Supporting Clinical Workflow Efficiency
Why are virtual medical scribes hired in the first place? To reduce the administrative burden on the clinician — that’s the main aim.
They must be efficient enough to undertake clinical documentation of all sessions. Also, it is expected that they have an accurate medical judgement, enabling clinicians to review the documents quickly.
How to Choose the Best Virtual Medical Scribe Setup
Choosing the right virtual medical scribe setup involves looking at a few important factors to ensure it fits flawlessly into your workflow:
Technology and security: The platform should be secure, reliable, and compliant with HIPAA and other healthcare data privacy standards.
Integration with EHR systems: It should connect easily with your existing EHR system to avoid duplicate work and keep records updated in real time.
Training and expertise: Scribes should have strong knowledge of medical terminology, documentation practices, and clinical workflows.
Customization and flexibility: The setup should adapt to your specialty, preferences, and daily workflow needs.
Communication: Clear and quick communication between the provider and scribe is necessary to maintain accuracy, efficiency, and better management.
The Future of Virtual Medical Scribing
Virtual medical scribes will be provided with added assistance through AI-powered scribing tools. These tools will listen to patient-customer interactions and generate necessary clinical documents, such as progress notes on the go.
Virtual medical scribes can go through AI-generated clinical documentation, verify it, improve the structure, and finalize it.
This will improve the quality of the document as there’s an additional quality assurance layer. Moreover, it will allow the scribe to handle more documents in less time.
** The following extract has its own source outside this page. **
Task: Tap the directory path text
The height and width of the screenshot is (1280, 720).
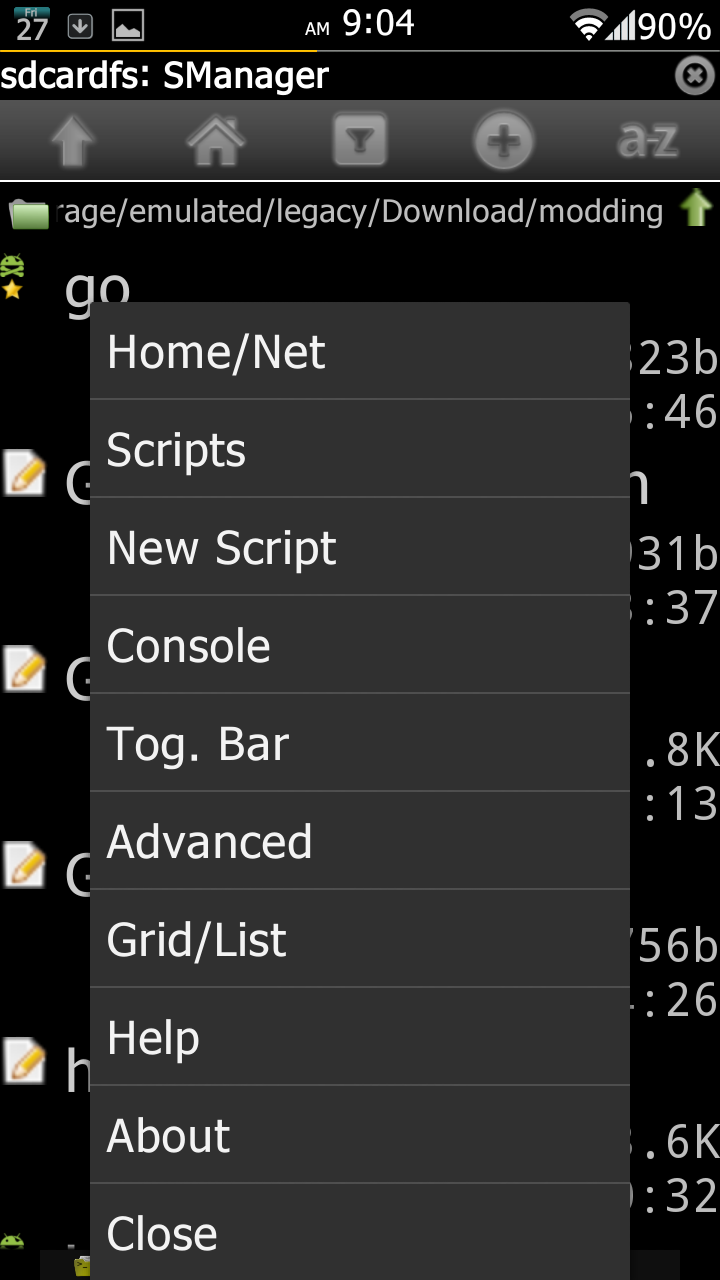Action: (x=362, y=212)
Nudge is one such application that lets you automate the creation of clinical documents. You can also structure it based on different frameworks, such as SOAP and DAP. It also allows instruction-based editing, where you need to add keypoints, and those will be reflected across the document.
Bottom Line
Virtual medical scribes are essential to reduce the administrative burden of clinicians. They play an important role in improving care quality by handling the documentation while clinicians keep their focus on patients.
They also take care of payer reimbursement and regulatory compliance from a documentation point of view. Therefore, they are powerful guardians for keeping the revenue cycle active and mitigating legal risks.
When they are empowered more with the help of AI scribe tools, accuracy, efficiency, and care quality further increase.
FAQs
Who should use a virtual medical scribe?
Physicians, specialists, and healthcare providers managing high patient volumes or extensive documentation can benefit from virtual scribes to reduce administrative workload and improve overall clinical efficiency.
Does a virtual medical scribe improve patient experience?
Yes, by reducing documentation burden, providers can focus more on patient interaction, leading to better communication, improved engagement, and a more attentive and personalized care experience.
How quickly can a virtual medical scribe be integrated into a practice?
Integration timelines vary, but most setups can be implemented within a few days to weeks, depending on system compatibility, training requirements, and workflow customization needs.
Do virtual medical scribes work in real time?
Yes, virtual medical scribes typically document patient encounters in real time, ensuring accurate, timely, and structured clinical records without interrupting the provider’s workflow or patient interaction.